Zanine revolucionou o ofício, ao utilizar materiais antes descartados, como madeira e isopor, no lugar do gesso. Foi assim que conheceu expoentes do modernismo como Oscar Niemeyer, Lúcio Costa, Alcides da Rocha Miranda, para os quais fazia miniaturas de seus projetos nos anos 40.

Rocha Miranda o levou para a Faculdade de Arquitetura e Urbanismo da USP, para comandar o Departamento de Maquete nos anos 50. Em 1958, estava com Lucio Costa e Niemeyer na construção de Brasília. Viveu na capital federal até 1964, quando fugiu da repressão política ao ser cassado como professor universitário – era membro do Partido Comunista.

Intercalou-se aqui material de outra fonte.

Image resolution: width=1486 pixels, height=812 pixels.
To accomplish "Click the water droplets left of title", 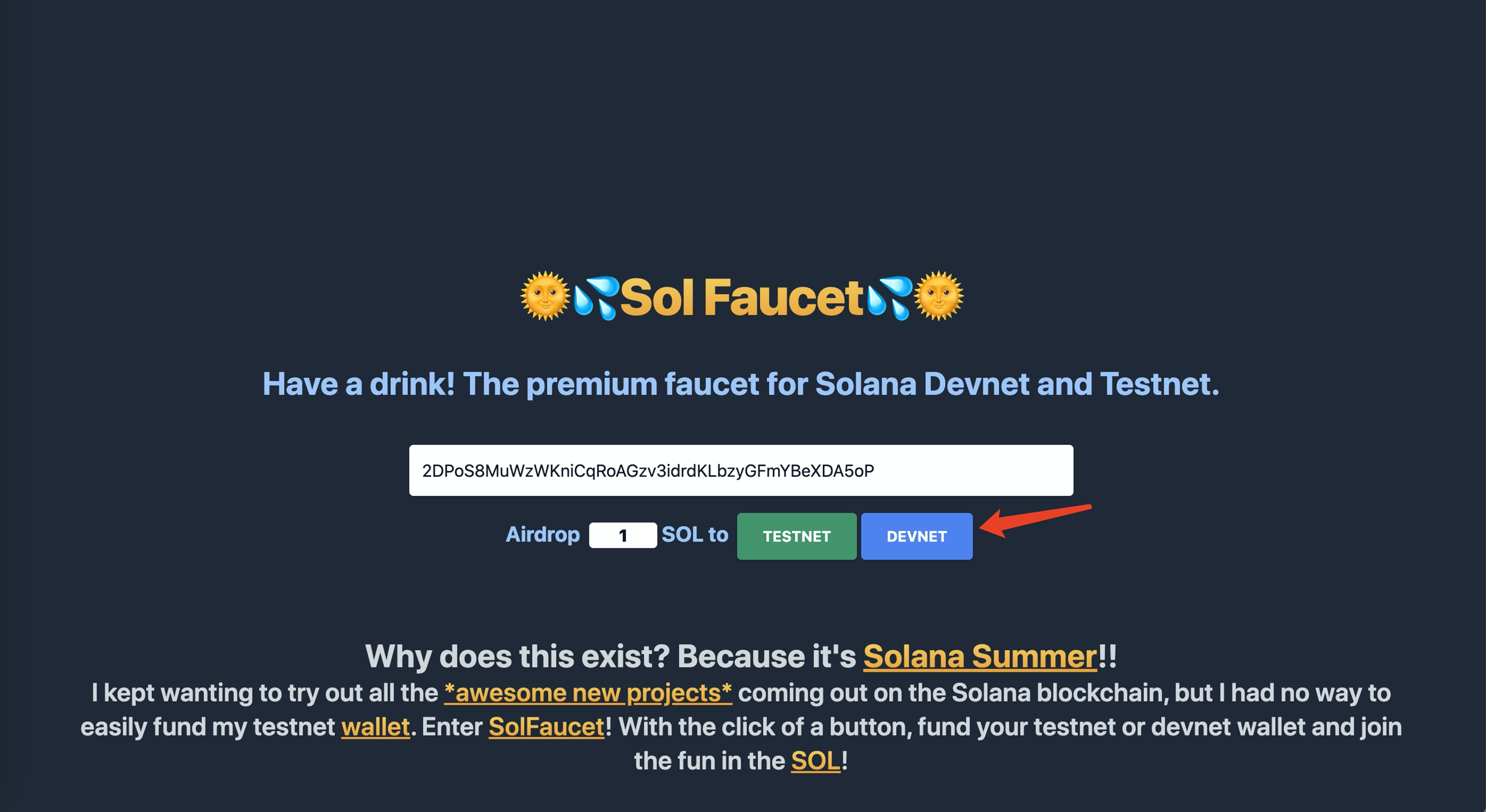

Depois de perambular pelo país, morou no Rio, na Barra da Tijuca, mas seu desejo era viver em uma casa. Fez a primeira construção em Joatinga, litoral sul do Rio, utilizando exclusivamente madeira. A partir do fim dos anos 60, apareceram outras casas zaninianas no Rio, Recife, Brasília, Salvador, Nova Viçosa (BA), onde morou, além de Guarapari (ES) e Domingos Martins (ES).

Por não ter formação acadêmica, não podia assinar os projetos, problema resolvido pelos amigos arquitetos. Em 1989, o Museu do Louvre, em Paris, expôs maquetes e móveis concebidos por Zanine. Durante 40 dias, seus trabalhos foram mais visitados do que as obras de Picasso nas salas ao lado.

No Brasil, sua genialidade conquistou admiradores como Tom Jobim, que compôs a trilha sonora para um documentário sobre seu trabalho, em 1976. O compositor, aliás, em determinada época, só concedia entrevistas para a TV se fossem realizadas em uma casa feita por Zanine.

Suas construções não ficaram isentas de críticas. As mais comuns eram a falta de acabamento interno, pouca funcionalidade, durabilidade da madeira, cupins etc. E Zanine as rebateu: “As pessoas precisam entender o que é uma arquitetura rústica”, “me preocupo com decoração, pois a pessoa que vai morar determina como quer banheiros ou cozinha; o acabamento faço até com ouro, senão uso material de demolição”, “madeira bem tratada pode durar séculos; existem estudos que apontam que construções de concreto não durarão 200 anos”.

O pensamento de Zanine pode ser resumido na frase que costumava repetir: “Mais importante do que o notório saber é o notório fazer”.